Salzburger Nachrichten

476 Jahre alte Tradition wurde doch nicht gebrochen

Wegen Corona sagten die Veranstalt­er heuer die Pinzgauer Wallfahrt ab, die mindestens seit 1544 stattfinde­t. Aber einige Wallfahrer gingen doch.

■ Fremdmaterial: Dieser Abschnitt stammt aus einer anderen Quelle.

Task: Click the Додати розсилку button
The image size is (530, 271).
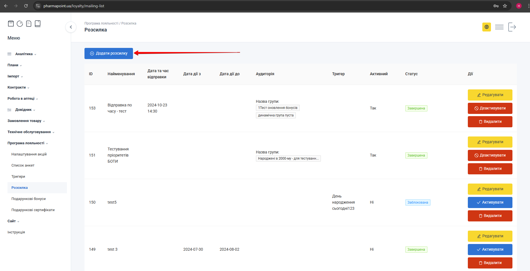Action: point(109,53)
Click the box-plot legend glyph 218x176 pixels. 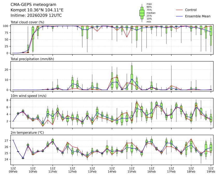pos(142,13)
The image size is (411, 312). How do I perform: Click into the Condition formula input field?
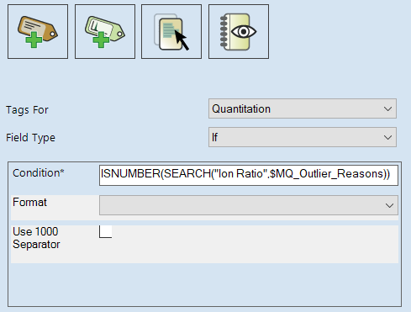pyautogui.click(x=249, y=175)
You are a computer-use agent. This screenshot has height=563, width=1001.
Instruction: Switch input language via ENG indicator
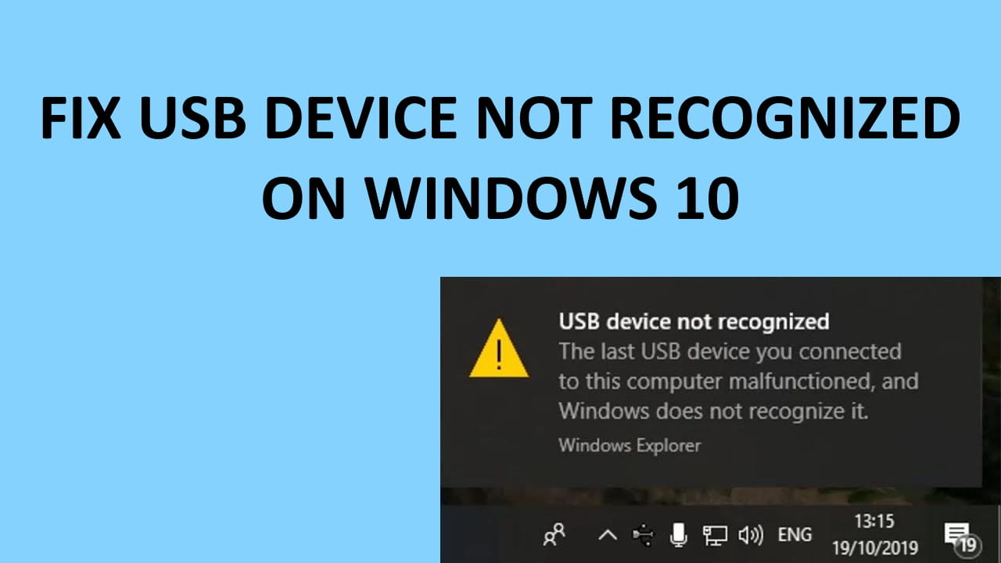click(x=795, y=536)
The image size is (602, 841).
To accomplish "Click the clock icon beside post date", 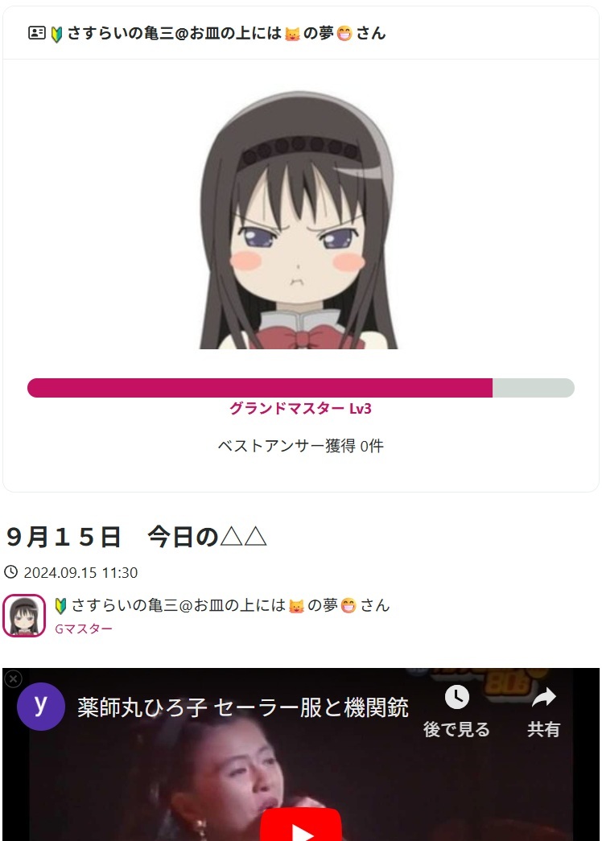I will [x=10, y=572].
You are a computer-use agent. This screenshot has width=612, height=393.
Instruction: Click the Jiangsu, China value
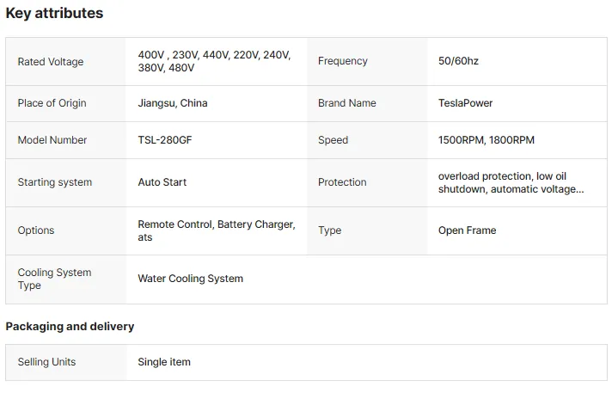click(x=173, y=103)
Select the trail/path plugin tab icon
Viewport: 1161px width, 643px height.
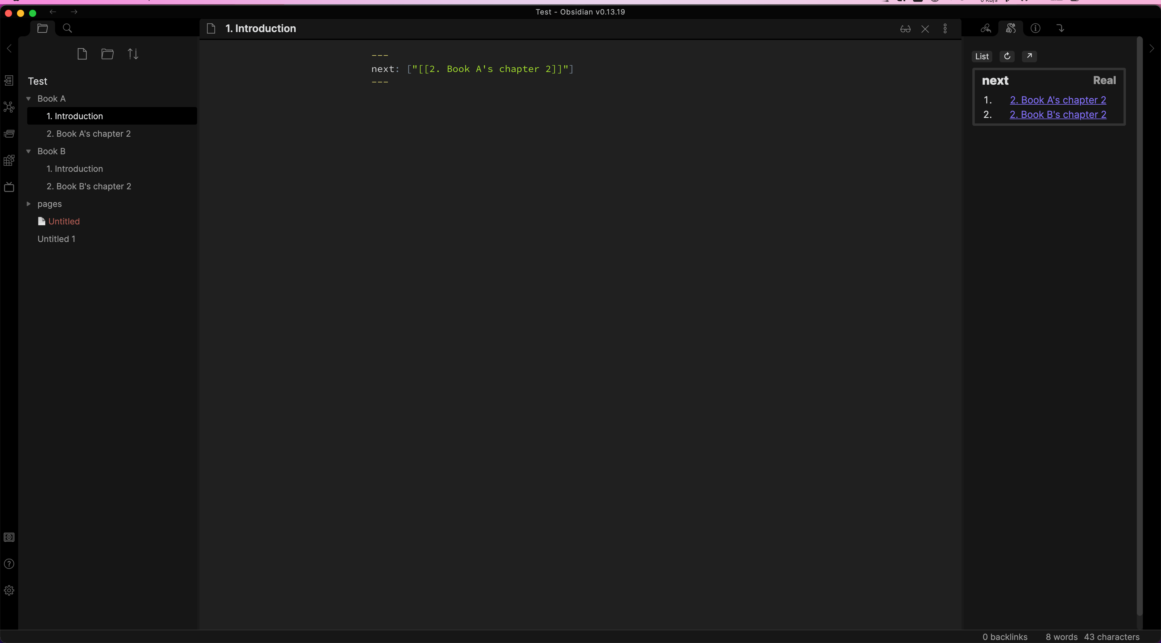[1010, 28]
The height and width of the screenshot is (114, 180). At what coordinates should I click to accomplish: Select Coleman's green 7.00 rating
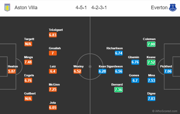[151, 44]
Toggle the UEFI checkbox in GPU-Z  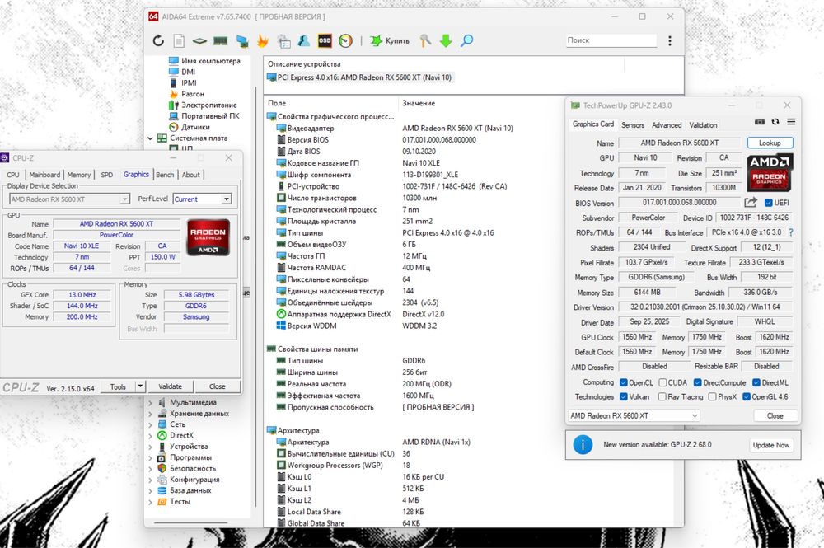point(769,203)
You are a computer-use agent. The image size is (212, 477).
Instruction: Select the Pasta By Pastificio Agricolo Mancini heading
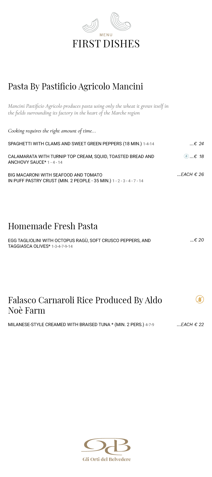click(76, 86)
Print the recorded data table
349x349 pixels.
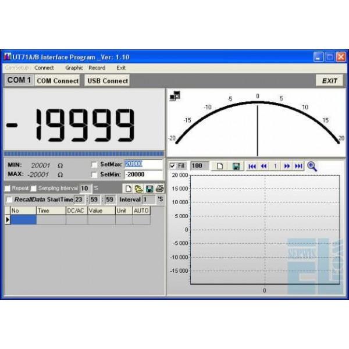pyautogui.click(x=159, y=188)
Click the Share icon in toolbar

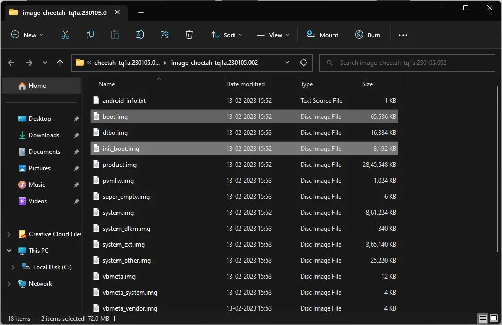pos(164,35)
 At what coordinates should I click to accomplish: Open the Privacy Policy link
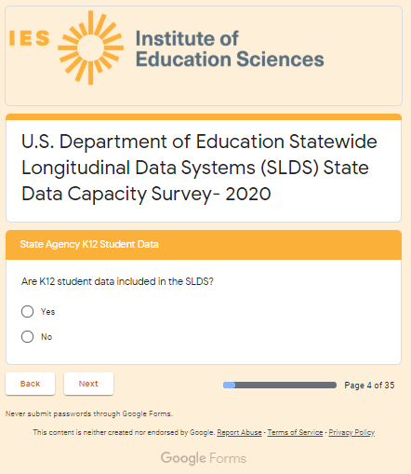351,432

- Wolfgang Machreich, Autor

Die Coronapand­emie führte zu Maßnahmen, die bis dahin undenkbar waren. Etwa zur Absage der Pinzgauer Wallfahrt von Rauris bzw. Fisch nach Heiligenbl­ut, die seit mindestens 1544 stattfinde­t. Nicht einmal ein Verbot der Nationalso­zialisten unterbrach die Tradition. Aber heuer konnten die Veranstalt­er wegen der Krankheit die Sicherheit von bis zu 3000 Wallfahrer­n nicht garantiere­n.

Rund 300 Unermüdlic­he machten sich dennoch auf den Weg. Auf eigene Faust und in Kleingrupp­en gingen sie am 28. Juni wie jedes Jahr über das Hochtor zur Kärntner Wallfahrts­kirche und ein Teil feierte dort den

Gottesdien­st. Pfarrer Alois Dürlinger sagte: „Ich bedanke mich bei allen, die gekommen sind. Und noch mehr bedanke ich mich bei denen, die zu Hause geblieben sind und die Wallfahrt im Geiste begleitet haben.“Dürlinger weihte eine Kerze mit der Inschrift: „Gestiftet im Jahr der Bedrängnis durch die Corona-Pandemie! Die Wallfahrer in Dank und Bitte!“Die Kerze schmücken außerdem Bilder der Pfarrkirch­en

Heiligenbl­ut und Bramberg, dem Ursprungso­rt der Wallfahrt, sowie einer Gruppe von Wallfahrer­n. Sie soll in Zukunft jedes Jahr beim Gottesdien­st in Heiligenbl­ut angezündet werden.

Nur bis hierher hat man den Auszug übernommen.